The recent General Synod in Winnipeg made this abundantly clear. Resolution C001 called on the House to reduce greenhouse gas emissions; A213 advocated the UN’s strategy to eliminate poverty, injustice and disease everywhere through the MDGs. Another, moved by the Venerable Peter Hobbs, urged the Church to foster ‘just and sustainable food systems.’ And, of course, the Synod set itself to abolish nuclear weapons and ban the use of tobacco products, this last motion being curiously defeated. As in the States, same-sex blessings were a hot issue, with the Synod deciding that these were not in conflict with ‘core doctrine,’ but failing to pass a resolution authorizing them at diocesan discretion.

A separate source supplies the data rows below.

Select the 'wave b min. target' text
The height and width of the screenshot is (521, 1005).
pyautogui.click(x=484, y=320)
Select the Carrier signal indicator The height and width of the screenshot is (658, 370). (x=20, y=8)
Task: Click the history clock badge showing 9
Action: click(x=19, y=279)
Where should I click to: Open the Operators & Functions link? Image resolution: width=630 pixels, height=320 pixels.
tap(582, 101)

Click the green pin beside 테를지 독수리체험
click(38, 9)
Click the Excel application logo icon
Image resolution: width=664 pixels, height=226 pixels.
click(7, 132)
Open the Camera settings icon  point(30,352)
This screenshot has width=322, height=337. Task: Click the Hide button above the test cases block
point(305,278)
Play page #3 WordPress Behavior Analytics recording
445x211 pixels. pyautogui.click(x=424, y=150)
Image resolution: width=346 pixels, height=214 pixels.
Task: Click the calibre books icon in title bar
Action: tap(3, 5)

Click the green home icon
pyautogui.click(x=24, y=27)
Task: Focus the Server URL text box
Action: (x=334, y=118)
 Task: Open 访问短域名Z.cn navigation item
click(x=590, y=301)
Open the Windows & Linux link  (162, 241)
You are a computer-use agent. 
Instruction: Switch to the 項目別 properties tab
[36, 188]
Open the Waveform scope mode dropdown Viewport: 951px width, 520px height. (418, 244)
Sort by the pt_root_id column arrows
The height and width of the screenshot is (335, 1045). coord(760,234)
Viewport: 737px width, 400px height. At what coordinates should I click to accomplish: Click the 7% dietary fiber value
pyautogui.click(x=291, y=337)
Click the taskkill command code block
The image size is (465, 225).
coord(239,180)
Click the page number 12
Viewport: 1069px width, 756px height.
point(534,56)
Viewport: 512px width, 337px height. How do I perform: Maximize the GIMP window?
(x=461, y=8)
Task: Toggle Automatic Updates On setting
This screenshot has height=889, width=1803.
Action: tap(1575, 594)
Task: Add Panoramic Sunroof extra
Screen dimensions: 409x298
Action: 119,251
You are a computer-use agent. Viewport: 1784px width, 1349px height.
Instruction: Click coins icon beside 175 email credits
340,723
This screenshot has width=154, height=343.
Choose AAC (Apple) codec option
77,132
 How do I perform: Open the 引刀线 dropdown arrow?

This brings us back to the point; both TEC and its small northern friend have plenty to say about the environment, ending poverty and injustice in the food chain. They seek to showcase equitable treatment for oppressed minorities, such as women and homosexuals; they are good at this, but they seem to have precious little concern for anything else. The hobby, as it were, has overtaken the man; socio-biology has replaced Christ.
Protestation notwithstanding, the former appears to have taken on the modish status of ‘core doctrine,’ but is this so bad? What if the hobby and the man are really the same and we have all been blind to the fact for several millennia? Blind that is, until TEC and the diminutive ACoC happily stumbled across the truth and discovered the genuine article; that Christianity is ecojustice and the gay agenda? Maybe so; after all, there is a certain pedigree to believing that God is the environment and that religious duty lies therein.
Perhaps, but let us not pretend the religion in question has much to do with Christianity. On the contrary, it acts as a solvent on it, with faith in the transcendent deity who became flesh for our salvation fast dissolving into the worship of a divinized universe. With this in mind, it is no wonder that MDGs frame the scope of our vision; what else is there to see but the world and its concerns? Likewise with SSBs. If the All is God, so too are all acts morally equivalent and the only sin lies in the denial of the same. We see, then, that TEC and its partner are acting with perfect consistency, but they should not be surprised to find that people looking for Christianity are taking themselves elsewhere. Why sign up to a liturgical version of the United Nations when you can devote your energy to the real thing? For that matter, why should someone who is searching for a living, authentic relationship with Jesus Christ turn to a church that does not seem particularly concerned with him?
It is unquestionably the case that the masses aren’t getting it – the Green Party hobbyism of the Episcopal Church and the Anglican Church of Canada are failing to fill the pews. So by all means hail the MDGs, vote to abolish nuclear weapons, stamp out smoking, drive oppression out of the food industry and vow to eliminate gender disparity’. Even, with the ‘orthodox’ Bishop of Edmonton and her denomination’s Synod, set about the exciting task of redefining marriage. Do this, but be sure that there will be an ever decreasing demand for the rites in question, as small congregations get smaller still, until in the end there is nothing left.
Experts predict that there will be one person left in the Anglican Church of Canada by 2056; pundits are divided as to whether this figure wears a mitre.